26 Kasım 2008 Çarşamba


Siz bu satırları okuduğunuz sıralarda , ben büyük bir ihtimalle bu cadde de yürüyor olacağım. Neresimi burası. Pangaltı'ndan karşıya geçin, vurun yukarı doğru bu caddeye ulaşırsınız. Kurtuluş semti burası. İstanbulun çoook eski semtlerinden biri. Eskiden oturanların %80 ini azınlık nüfus oluştururdu. Sanırım bu oran çok ama çok aşağılarda şimdi.

Bu kitap da o günlere özlemler anlatılmış
Yaşadığımız Kurtuluş İstanbul'da Bir Kadim Semt

Hüseyin Irmak


Nahabet, Varujan, Niko, Yasef neredesiniz? Zaman zaman rüyalarımda çıkıp geliyorsunuz sadece. Nahabet, biliyor musun, çocuk hallerimizle, yine Ali abinin çay bahçesinin girişindeki toprak kaldırımda misket oynuyoruz; pirketten yapılmış duvarın dibinde. Annen pencereden bağırıyor yine. İrma yine ağlayıp sızlıyor; istediğini yapmıyorsun diye gelip oyunumuzu dağıtıyor. Kızıyoruz ona.

Ya da Niko'nun babaannesi yine kapısının önünde top oynamayalım diye bizi azarlıyor. Nahabet, Varujan, neden bilmem ama, ne zaman o günlere dair bir rüya görsem, daima günlük güneşlik oluyor hava. Eski Kurtuluş'un gökyüzü rüyalarımda hiç kapalı değil. Şimdi neredesiniz yahu? Ne yapıyorsunuz? Bir yerlerden çıkıp söylesenize! Hangi ülkedesiniz, hangi deliğin dibinde?
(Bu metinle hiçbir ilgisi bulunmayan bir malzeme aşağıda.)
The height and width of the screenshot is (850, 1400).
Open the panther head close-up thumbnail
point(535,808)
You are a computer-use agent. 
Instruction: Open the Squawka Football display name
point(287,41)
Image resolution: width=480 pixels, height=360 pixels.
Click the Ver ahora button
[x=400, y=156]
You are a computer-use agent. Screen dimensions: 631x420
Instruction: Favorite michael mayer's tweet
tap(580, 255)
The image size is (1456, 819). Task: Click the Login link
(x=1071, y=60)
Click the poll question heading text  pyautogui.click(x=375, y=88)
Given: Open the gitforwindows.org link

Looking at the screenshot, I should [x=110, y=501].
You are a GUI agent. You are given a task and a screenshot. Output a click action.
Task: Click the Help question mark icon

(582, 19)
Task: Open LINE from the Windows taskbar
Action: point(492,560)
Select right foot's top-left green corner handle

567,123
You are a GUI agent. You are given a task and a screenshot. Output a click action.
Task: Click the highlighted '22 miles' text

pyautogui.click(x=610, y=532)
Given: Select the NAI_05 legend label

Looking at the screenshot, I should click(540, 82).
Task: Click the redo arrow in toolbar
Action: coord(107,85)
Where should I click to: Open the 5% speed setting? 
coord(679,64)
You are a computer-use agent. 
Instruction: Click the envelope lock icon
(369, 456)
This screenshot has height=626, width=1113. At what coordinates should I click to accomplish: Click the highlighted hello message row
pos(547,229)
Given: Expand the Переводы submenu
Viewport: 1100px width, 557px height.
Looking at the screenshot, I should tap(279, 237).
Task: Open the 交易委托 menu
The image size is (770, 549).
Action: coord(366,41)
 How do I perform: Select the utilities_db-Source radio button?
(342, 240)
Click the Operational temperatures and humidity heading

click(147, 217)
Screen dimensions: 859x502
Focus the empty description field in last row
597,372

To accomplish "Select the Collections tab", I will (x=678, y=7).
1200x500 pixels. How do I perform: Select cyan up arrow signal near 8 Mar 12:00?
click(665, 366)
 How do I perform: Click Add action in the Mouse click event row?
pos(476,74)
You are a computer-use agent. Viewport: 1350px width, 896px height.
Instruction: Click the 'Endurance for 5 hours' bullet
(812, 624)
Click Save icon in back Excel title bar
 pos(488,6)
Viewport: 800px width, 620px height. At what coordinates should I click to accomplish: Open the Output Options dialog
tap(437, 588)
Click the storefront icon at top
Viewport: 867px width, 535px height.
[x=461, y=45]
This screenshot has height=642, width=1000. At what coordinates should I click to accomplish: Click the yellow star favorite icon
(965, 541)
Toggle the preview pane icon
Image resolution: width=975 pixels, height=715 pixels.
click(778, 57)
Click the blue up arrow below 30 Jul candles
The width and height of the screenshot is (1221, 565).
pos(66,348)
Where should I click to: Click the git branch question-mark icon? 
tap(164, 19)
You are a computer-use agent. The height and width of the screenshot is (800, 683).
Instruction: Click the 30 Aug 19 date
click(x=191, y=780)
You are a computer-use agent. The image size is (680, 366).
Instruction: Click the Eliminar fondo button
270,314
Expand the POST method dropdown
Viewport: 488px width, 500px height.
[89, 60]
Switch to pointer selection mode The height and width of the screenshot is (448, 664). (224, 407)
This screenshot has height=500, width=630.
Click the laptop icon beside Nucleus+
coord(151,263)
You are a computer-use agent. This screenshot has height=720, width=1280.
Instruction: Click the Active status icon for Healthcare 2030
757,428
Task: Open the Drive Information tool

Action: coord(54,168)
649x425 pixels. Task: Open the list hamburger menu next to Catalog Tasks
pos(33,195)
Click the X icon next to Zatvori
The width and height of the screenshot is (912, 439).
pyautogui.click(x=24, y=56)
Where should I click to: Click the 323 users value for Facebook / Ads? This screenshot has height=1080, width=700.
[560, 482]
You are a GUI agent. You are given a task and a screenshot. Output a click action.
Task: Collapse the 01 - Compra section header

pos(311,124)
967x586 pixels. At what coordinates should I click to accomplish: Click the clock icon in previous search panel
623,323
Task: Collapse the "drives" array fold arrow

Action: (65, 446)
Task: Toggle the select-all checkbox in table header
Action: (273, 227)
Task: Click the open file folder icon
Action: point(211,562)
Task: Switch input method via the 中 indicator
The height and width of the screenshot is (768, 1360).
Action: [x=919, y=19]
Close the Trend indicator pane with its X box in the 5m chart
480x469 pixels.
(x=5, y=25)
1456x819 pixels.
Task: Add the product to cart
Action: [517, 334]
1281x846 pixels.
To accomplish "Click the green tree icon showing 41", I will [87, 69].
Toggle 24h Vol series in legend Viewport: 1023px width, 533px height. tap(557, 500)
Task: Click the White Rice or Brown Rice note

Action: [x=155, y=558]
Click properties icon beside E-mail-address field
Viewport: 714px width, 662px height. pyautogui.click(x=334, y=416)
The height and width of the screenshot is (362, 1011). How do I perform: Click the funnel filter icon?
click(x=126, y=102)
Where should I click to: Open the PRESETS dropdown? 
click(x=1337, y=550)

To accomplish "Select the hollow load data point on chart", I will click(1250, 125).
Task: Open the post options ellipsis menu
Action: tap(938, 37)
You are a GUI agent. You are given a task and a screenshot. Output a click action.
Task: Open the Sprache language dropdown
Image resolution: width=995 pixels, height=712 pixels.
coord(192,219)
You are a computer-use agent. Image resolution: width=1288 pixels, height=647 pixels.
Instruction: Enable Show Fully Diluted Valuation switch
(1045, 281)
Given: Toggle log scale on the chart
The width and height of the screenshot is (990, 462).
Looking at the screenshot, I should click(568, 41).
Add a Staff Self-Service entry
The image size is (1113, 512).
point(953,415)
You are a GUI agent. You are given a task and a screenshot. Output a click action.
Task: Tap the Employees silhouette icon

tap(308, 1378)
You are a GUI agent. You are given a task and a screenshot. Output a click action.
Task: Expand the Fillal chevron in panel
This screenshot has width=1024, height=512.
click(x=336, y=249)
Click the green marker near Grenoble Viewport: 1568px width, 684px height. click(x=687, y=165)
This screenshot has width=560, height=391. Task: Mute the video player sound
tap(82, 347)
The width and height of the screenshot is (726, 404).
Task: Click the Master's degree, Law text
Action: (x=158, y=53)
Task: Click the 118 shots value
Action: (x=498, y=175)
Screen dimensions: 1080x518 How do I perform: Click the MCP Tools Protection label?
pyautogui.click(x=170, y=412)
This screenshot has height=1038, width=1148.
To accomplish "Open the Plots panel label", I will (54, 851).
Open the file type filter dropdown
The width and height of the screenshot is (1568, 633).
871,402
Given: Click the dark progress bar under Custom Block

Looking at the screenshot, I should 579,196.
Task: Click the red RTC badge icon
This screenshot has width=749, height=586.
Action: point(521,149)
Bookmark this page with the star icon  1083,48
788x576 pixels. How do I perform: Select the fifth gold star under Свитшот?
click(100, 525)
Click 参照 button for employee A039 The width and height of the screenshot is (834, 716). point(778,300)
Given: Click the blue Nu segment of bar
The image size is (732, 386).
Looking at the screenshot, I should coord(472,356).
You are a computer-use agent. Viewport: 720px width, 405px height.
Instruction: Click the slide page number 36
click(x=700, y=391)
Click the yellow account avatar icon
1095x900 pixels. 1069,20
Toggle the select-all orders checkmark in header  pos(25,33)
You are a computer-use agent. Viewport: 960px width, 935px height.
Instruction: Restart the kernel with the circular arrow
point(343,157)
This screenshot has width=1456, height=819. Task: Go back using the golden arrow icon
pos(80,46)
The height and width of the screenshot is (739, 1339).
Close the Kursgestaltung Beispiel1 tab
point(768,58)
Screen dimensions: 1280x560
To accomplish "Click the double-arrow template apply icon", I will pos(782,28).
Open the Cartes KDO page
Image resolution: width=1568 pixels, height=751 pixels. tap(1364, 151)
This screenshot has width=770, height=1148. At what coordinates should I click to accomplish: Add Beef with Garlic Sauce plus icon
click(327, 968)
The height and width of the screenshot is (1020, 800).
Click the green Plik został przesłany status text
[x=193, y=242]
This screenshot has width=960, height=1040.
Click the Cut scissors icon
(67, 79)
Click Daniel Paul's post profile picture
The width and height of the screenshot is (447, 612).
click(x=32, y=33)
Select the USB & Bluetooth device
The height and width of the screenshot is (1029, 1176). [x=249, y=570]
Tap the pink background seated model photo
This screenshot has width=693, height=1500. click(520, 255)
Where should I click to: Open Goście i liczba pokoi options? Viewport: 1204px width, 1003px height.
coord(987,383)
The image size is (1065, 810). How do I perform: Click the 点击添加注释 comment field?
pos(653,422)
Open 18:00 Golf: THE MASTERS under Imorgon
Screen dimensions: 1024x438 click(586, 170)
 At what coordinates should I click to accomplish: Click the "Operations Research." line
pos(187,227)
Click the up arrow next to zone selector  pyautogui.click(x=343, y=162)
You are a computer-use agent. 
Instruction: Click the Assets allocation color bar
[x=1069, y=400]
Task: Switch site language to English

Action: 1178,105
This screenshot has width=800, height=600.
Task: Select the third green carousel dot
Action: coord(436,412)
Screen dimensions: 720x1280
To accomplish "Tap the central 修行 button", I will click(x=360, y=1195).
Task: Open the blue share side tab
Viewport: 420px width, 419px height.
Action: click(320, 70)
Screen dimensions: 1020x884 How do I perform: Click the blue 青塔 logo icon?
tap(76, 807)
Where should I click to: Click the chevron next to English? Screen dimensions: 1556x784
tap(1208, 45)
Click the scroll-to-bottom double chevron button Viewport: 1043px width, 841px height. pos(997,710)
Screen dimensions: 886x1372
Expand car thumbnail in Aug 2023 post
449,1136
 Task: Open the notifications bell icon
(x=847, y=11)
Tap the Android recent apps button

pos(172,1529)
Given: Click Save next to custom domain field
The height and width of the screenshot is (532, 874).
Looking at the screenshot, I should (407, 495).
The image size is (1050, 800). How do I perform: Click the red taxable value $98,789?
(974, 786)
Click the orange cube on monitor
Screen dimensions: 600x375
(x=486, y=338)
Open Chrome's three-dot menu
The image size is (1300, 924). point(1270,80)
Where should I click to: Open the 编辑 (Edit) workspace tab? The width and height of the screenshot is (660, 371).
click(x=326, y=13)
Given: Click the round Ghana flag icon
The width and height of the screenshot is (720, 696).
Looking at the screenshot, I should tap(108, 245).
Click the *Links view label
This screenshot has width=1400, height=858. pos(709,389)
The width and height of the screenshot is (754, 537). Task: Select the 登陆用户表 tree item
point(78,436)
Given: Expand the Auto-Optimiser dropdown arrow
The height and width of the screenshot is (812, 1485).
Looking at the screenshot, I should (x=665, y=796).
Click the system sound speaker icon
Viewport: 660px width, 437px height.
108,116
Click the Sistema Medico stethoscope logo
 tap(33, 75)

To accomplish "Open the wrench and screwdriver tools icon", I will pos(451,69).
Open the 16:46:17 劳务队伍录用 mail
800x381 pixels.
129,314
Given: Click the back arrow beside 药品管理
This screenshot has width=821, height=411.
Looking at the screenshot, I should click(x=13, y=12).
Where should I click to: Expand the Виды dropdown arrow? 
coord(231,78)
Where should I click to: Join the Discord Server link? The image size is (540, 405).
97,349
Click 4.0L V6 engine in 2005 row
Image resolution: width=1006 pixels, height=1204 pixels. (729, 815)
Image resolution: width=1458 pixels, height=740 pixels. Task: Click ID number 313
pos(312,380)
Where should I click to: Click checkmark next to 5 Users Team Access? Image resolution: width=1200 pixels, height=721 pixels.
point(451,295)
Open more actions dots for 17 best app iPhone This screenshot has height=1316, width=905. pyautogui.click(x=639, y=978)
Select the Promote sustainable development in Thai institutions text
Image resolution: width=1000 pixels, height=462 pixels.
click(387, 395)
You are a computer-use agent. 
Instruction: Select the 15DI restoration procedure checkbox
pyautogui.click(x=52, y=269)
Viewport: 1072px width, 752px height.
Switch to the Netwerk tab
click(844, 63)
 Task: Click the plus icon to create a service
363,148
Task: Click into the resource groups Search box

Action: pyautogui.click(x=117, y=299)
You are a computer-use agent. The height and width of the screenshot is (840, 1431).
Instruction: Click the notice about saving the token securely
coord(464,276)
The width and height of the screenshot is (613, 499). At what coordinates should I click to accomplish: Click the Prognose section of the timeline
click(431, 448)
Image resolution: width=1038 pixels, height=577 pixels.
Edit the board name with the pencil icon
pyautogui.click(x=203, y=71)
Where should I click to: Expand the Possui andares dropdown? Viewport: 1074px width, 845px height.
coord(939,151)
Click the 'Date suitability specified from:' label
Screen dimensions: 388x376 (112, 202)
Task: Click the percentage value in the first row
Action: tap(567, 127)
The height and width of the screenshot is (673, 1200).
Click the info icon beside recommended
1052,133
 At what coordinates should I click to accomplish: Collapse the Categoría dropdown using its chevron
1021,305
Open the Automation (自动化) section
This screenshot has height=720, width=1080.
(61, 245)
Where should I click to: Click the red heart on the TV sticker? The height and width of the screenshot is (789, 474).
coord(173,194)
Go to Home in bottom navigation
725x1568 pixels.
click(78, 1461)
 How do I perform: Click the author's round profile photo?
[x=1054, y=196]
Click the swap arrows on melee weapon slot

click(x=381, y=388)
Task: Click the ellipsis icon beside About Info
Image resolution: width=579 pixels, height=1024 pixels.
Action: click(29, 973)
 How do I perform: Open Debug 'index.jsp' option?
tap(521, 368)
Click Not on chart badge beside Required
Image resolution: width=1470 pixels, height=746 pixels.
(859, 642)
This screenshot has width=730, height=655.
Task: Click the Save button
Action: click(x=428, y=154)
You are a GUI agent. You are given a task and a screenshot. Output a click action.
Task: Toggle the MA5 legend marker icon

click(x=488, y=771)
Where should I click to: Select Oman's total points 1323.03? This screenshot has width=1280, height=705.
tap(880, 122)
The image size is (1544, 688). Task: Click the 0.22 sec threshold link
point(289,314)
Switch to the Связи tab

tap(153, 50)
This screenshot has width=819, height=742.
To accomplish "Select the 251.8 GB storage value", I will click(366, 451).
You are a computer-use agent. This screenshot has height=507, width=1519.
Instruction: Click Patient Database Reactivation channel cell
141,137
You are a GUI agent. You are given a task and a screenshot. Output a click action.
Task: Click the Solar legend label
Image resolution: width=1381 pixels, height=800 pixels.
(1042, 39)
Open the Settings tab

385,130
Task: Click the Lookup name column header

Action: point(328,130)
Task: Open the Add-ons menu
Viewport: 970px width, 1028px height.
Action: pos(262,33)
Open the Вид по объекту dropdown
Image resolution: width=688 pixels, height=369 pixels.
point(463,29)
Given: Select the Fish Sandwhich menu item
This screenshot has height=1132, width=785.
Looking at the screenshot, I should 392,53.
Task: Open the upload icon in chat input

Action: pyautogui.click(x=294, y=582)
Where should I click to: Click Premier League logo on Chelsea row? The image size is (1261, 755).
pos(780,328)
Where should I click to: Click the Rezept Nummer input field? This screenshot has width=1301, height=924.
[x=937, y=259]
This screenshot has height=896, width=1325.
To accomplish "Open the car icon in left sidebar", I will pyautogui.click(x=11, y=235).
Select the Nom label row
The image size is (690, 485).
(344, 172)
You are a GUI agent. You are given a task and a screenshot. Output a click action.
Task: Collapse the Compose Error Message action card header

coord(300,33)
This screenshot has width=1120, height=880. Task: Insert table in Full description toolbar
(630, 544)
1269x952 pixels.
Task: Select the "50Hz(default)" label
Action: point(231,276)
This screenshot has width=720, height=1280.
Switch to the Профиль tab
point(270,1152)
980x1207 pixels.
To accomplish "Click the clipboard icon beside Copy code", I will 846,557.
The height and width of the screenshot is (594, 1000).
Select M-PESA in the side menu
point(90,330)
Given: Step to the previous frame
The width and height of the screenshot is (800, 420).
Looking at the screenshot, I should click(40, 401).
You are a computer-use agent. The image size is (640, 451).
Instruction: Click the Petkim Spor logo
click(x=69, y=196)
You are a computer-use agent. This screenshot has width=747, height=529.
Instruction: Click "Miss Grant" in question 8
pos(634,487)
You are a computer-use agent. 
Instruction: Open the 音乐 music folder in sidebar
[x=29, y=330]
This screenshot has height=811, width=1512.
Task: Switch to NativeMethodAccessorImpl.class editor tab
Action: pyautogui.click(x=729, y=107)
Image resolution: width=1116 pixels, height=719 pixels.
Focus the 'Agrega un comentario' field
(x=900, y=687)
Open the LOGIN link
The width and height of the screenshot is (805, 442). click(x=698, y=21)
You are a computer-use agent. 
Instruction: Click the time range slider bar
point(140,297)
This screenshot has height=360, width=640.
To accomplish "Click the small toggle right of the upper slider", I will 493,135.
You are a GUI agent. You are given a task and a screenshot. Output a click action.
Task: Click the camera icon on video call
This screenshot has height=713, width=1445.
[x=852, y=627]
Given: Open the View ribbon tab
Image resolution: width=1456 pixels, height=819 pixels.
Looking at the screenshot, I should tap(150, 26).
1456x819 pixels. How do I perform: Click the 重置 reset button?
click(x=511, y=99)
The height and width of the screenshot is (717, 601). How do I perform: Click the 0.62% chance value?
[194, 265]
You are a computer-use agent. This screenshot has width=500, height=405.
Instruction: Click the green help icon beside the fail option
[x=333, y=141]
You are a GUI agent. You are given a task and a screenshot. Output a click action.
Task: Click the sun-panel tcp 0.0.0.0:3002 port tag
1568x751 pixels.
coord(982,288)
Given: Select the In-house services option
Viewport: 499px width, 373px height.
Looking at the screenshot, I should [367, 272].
Çıkın oğlum artık! Saklambaç oynarken bu kadar uzatmazdık. Her işin bir raconu vardı. Tadını kaçırmayın. Niko, ses ver Atina'dan. Taso, sen Selanik'ten. Aram, Hollanda'dan... Sarkis, Washington'dan... Nahabet sen nereden ses vereceksin peki? Varujan ya sen?
Kurtuluş hakkında çok anlatıcak şey var. Mesela Piri Reis'in getirdiği rum esirler buraya yerleştirilmiş. Tersanelerde çalıştırılmış ama bunlar sonra Beyoğlunun Kapalıçarşının en ünlü kuyumcuları ayakkabıcıları olmuşlar.

E sen niye gidiyorsun oraya şimdi derseniz , bir kuzen buluşması yine. Bu kez kuzen Fato'ya gidiyorum. Hava da hafiften bir lodos var akşama yağmur çiseleyecekmiş. Meteoroloji uzmanı kaocam dedi. Akşam kızlara hava nasıl olacak bakın internete diyorum. O ta içerden bağırıyor, çok yağmur çok fırtına olacakmış diye. Ama sonra kıyamadı yok yok 21 dereceye kadar çıkacakmış sıcaklık dedi.
Hadi şimdi gittim ben...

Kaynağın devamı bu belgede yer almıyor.